Les Corsaires et le Soleil 12
p. 28-29
Texte intégral
1On raconte qu’il y eut un jour peut-être mille vaisseaux de corsaires (s’ils n’étaient pas au nombre de mille, il y en avait bien au moins neuf cent quatre-vingt-dix-neuf) ; et donc, étant tous rassemblés dans un port, ces gens-là décidèrent de capturer le soleil qu’ils voyaient chaque matin poindre hors de l’eau. Aussi tout le monde se mit-il en ordre de bataille, avec le plus de rameurs et d’équipages qu’on pût trouver, disant : « Dès que nous aurons le soleil en notre pouvoir, nous serons riches, car nous pourrons le manœuvrer à notre convenance, tantôt en le maintenant immobile, tantôt en le faisant tourner, et ainsi de suite. » C’est de cette façon que les premiers à être prêts s’employèrent à cette régate, autant dire compétition à qui arriverait avant les autres, et, plongeant leurs rames dans les flots, les uns à minuit, les autres deux heures avant le jour, d’autres à l’aube, d’autres encore le jour levé, tous commencèrent à orienter leurs proues dans la direction où ils pensaient que le soleil allait émerger des eaux.
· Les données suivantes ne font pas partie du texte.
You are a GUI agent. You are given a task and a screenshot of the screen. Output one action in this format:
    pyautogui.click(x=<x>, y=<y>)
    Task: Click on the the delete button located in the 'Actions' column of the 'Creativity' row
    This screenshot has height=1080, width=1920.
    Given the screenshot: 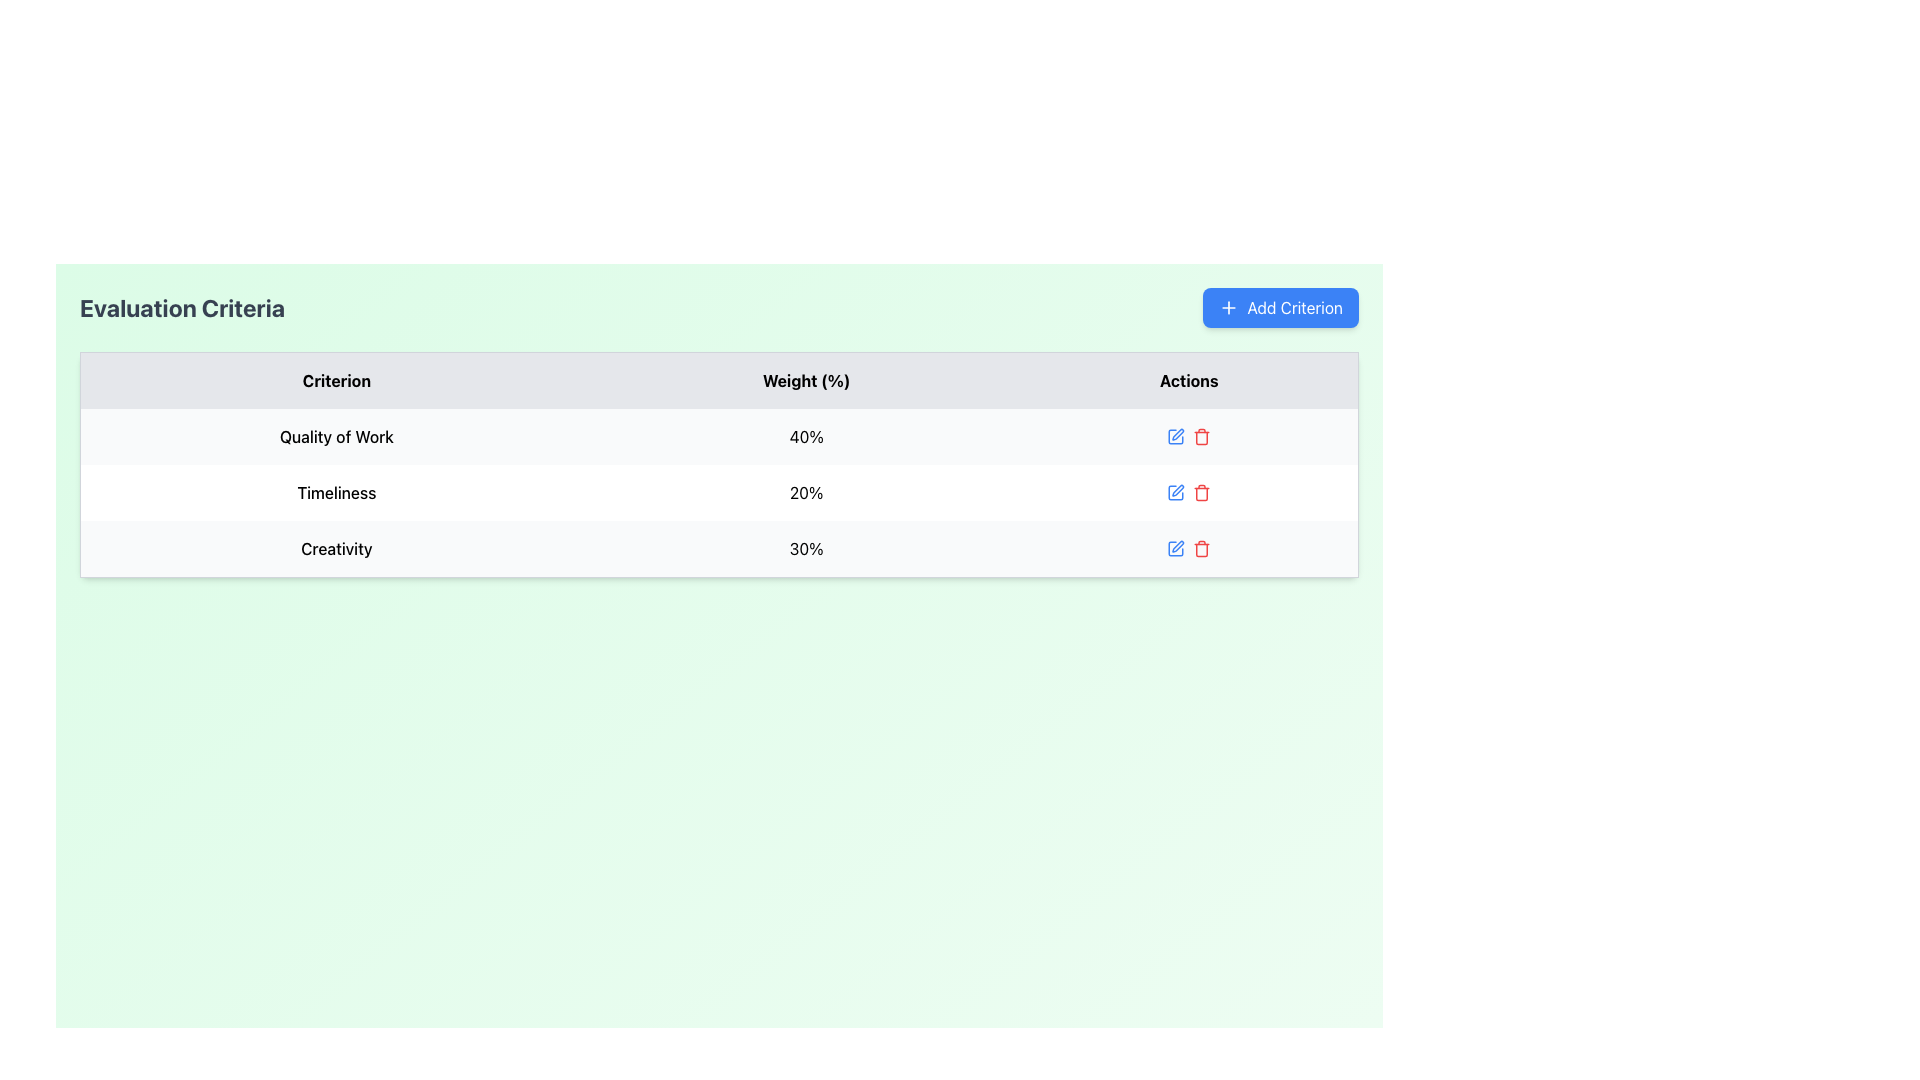 What is the action you would take?
    pyautogui.click(x=1201, y=548)
    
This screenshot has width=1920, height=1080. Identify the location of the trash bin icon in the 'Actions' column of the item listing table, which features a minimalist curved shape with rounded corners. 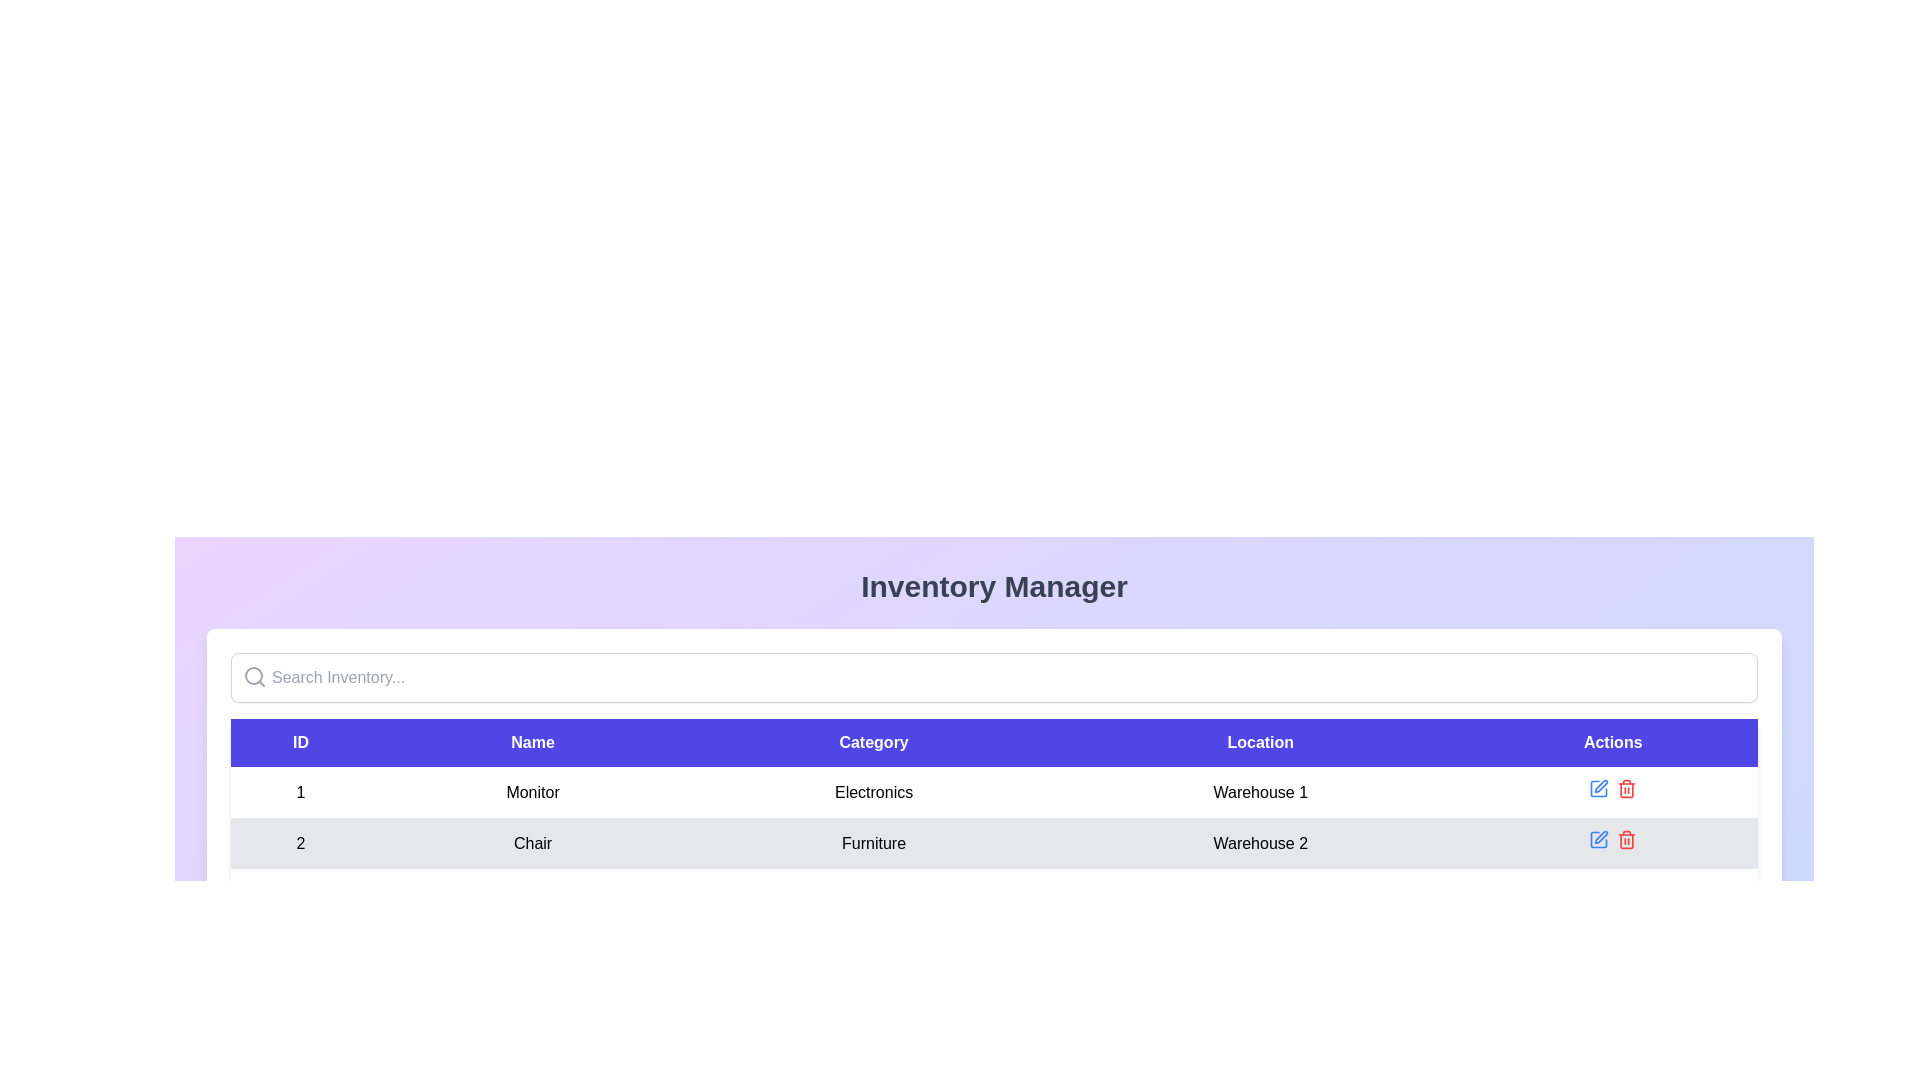
(1627, 841).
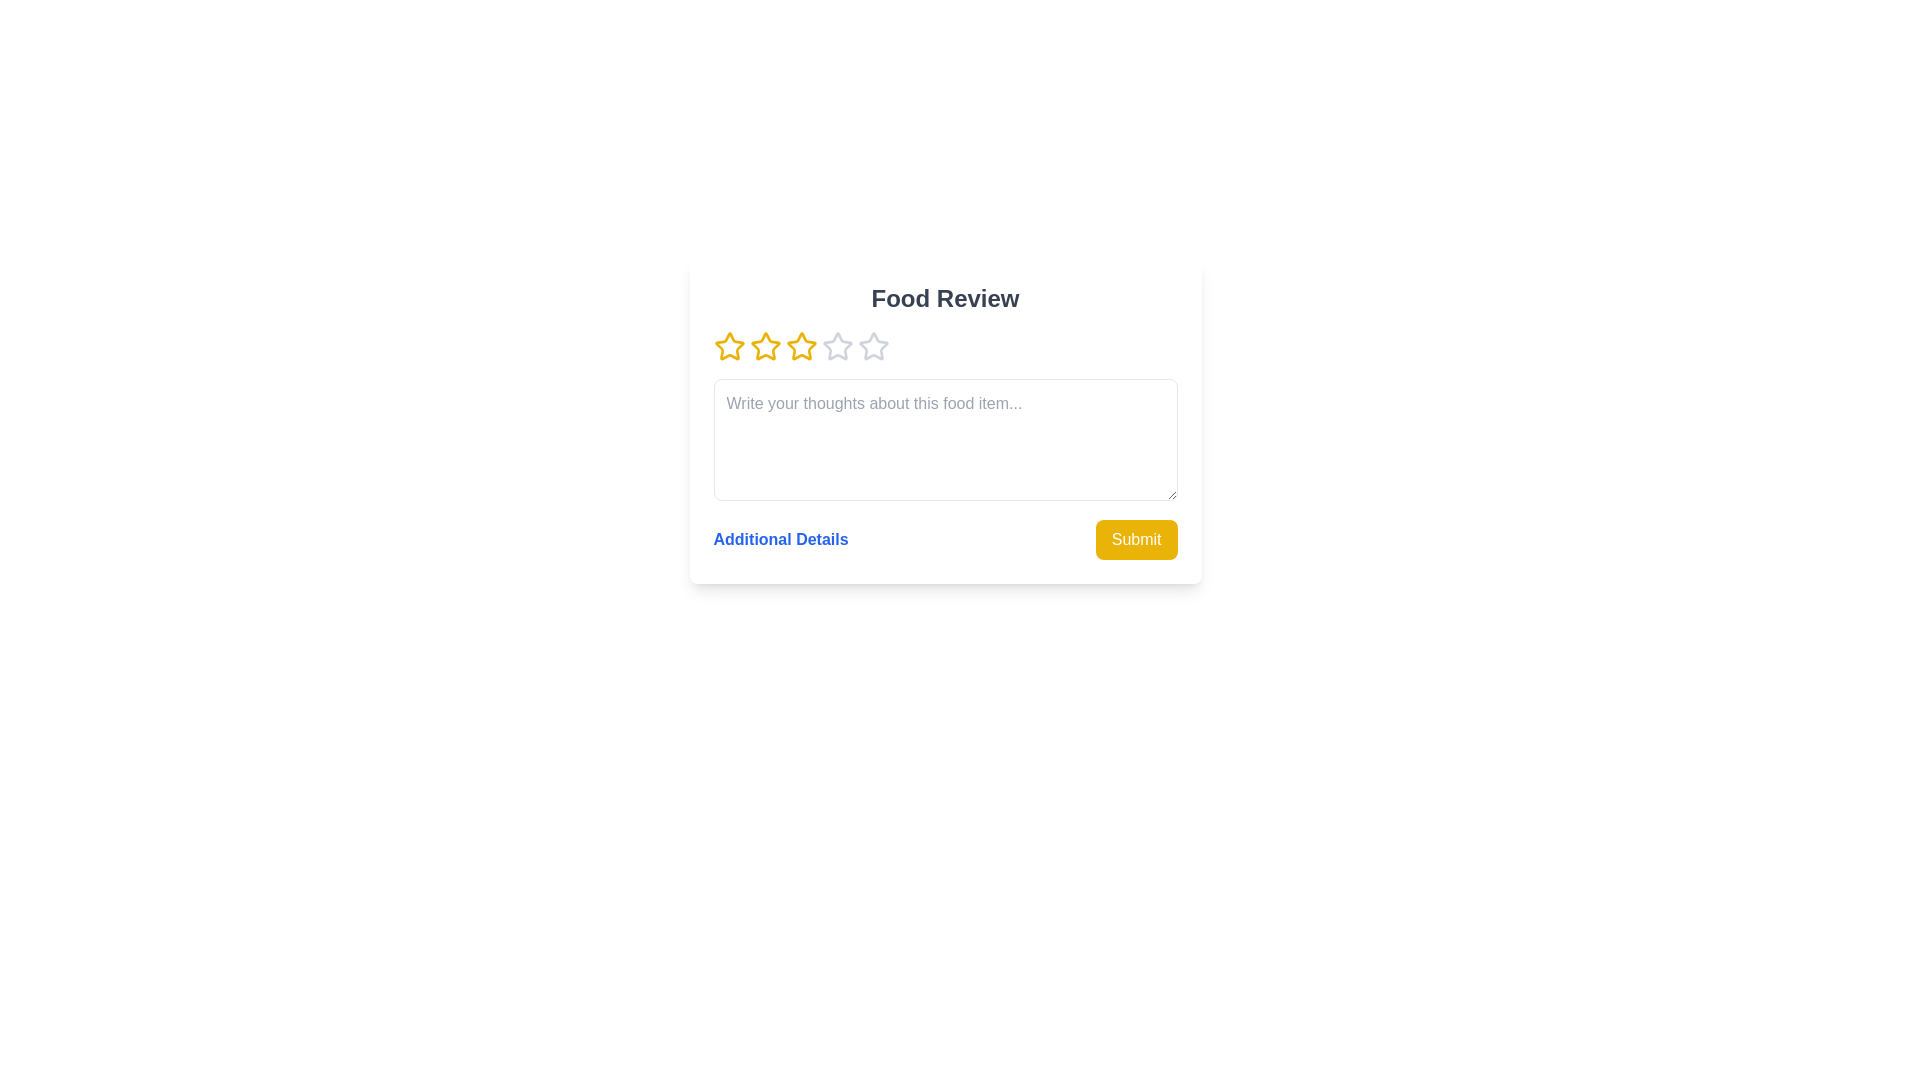  Describe the element at coordinates (728, 346) in the screenshot. I see `the rating to 1 stars by clicking on the corresponding star button` at that location.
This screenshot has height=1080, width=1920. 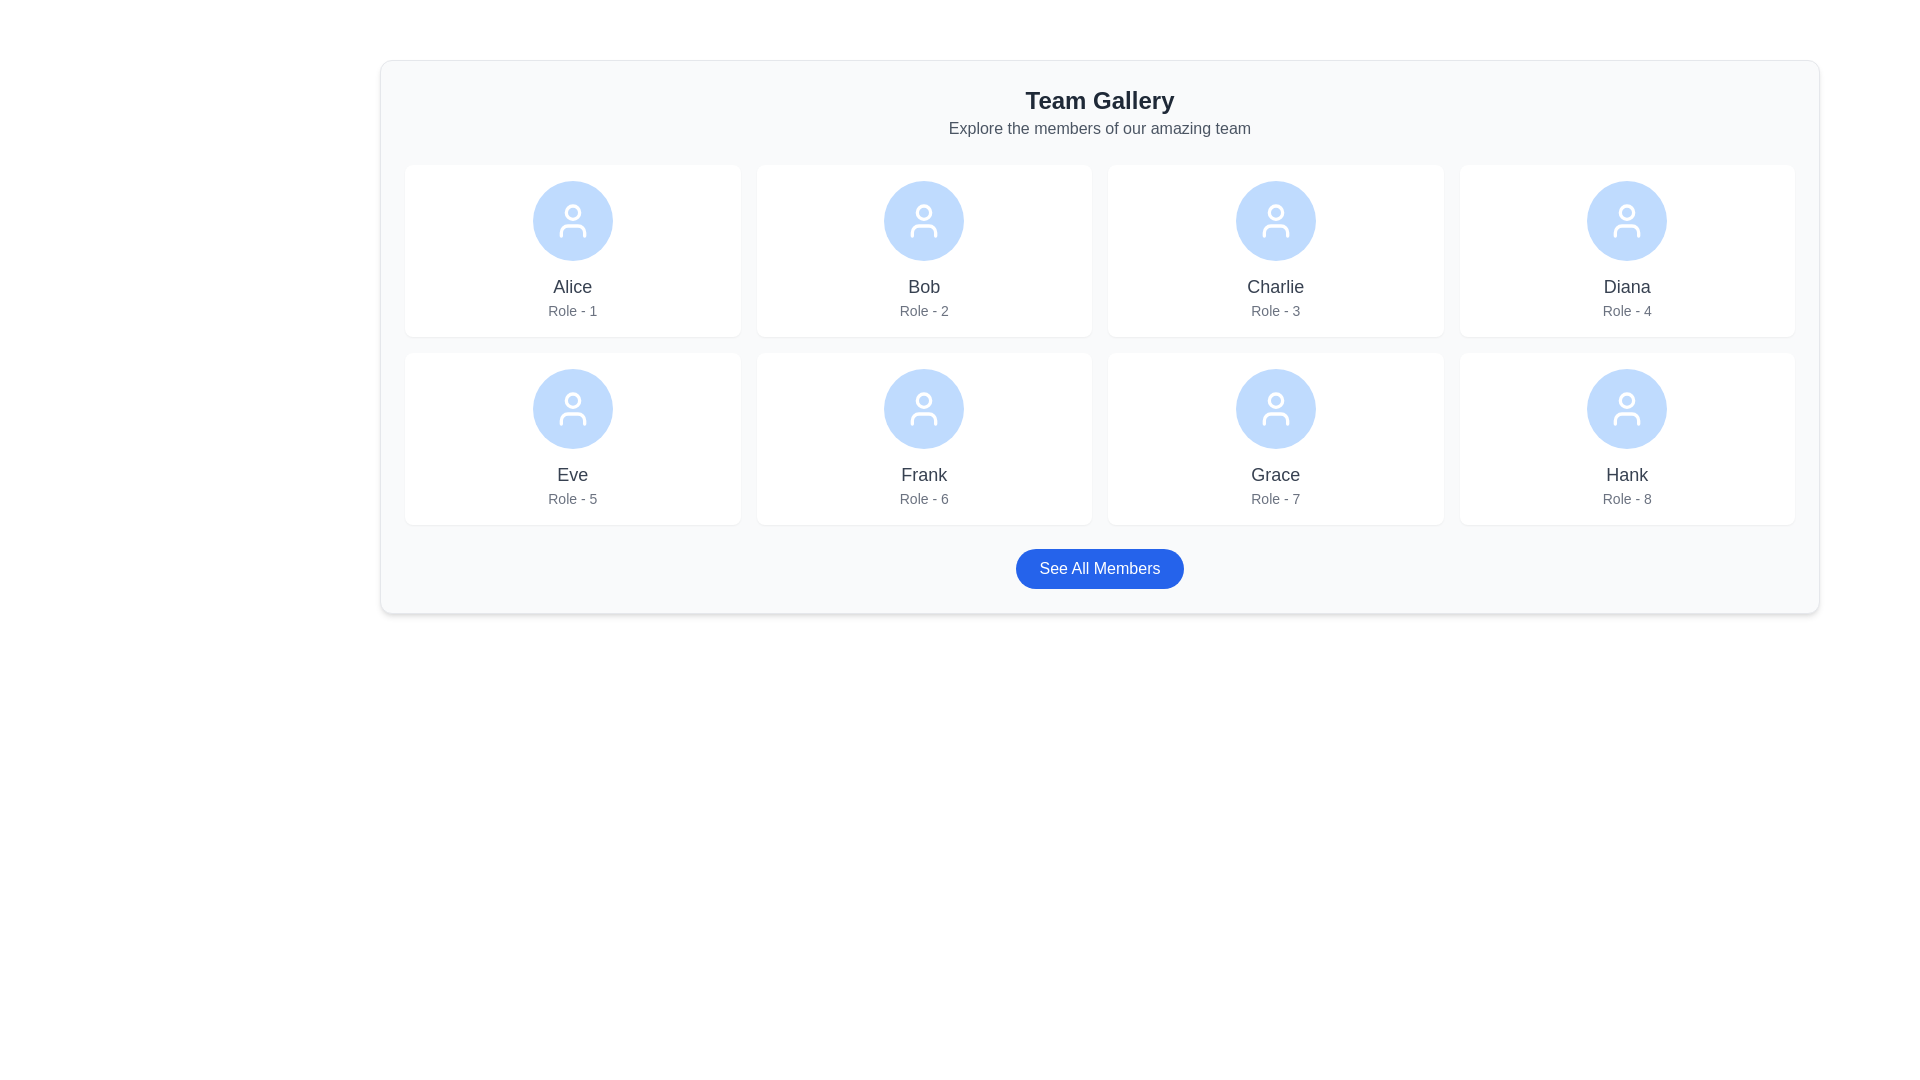 I want to click on the user avatar icon, which is visually represented as a light blue circular background with a white user silhouette, located in the fourth column of the second row within a grid layout, central to the card labeled 'Hank Role - 8', so click(x=1627, y=407).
Vous vous doutez bien que certains bateaux étant devant, il semblait à ceux qui se trouvaient derrière et parmi les derniers que les premiers n’allaient pas tarder à s’emparer de leur proie, et leur cœur battait à se rompre. Ceux qui étaient en tête, plus ils avançaient, plus ils croyaient toucher au but. Pour finir, les premiers parvinrent à un endroit tel qu’ils comprirent que c’était là folie pure et qu’ils se trouvaient toujours aussi loin de s’emparer du soleil que lorsqu’ils étaient encore au port. Beaucoup de ceux qui, épuisés, étaient restés en arrière, voyant les vaisseaux aborder le globe solaire en train de monter, se désolaient de n’y être pas présents eux aussi. Bien qu’il arrivât malheur à certains d’entre eux, nul ne s’en souciait, et même si, rebroussant chemin, les pauvres matelots disaient à ceux qui étaient restés là que l’entreprise n’était en rien plus avancée, personne ne voulait les croire. Ainsi en est-il de la condition de l’homme : il court afin de parvenir au contentement de ses désirs et ne s’aperçoit pas que le mécontentement toujours le suit.
Notes de bas de page
12 I Marmi, t. 1, p. 13 et 14. Les crochets signalent des titres qui ne sont pas ceux de Doni.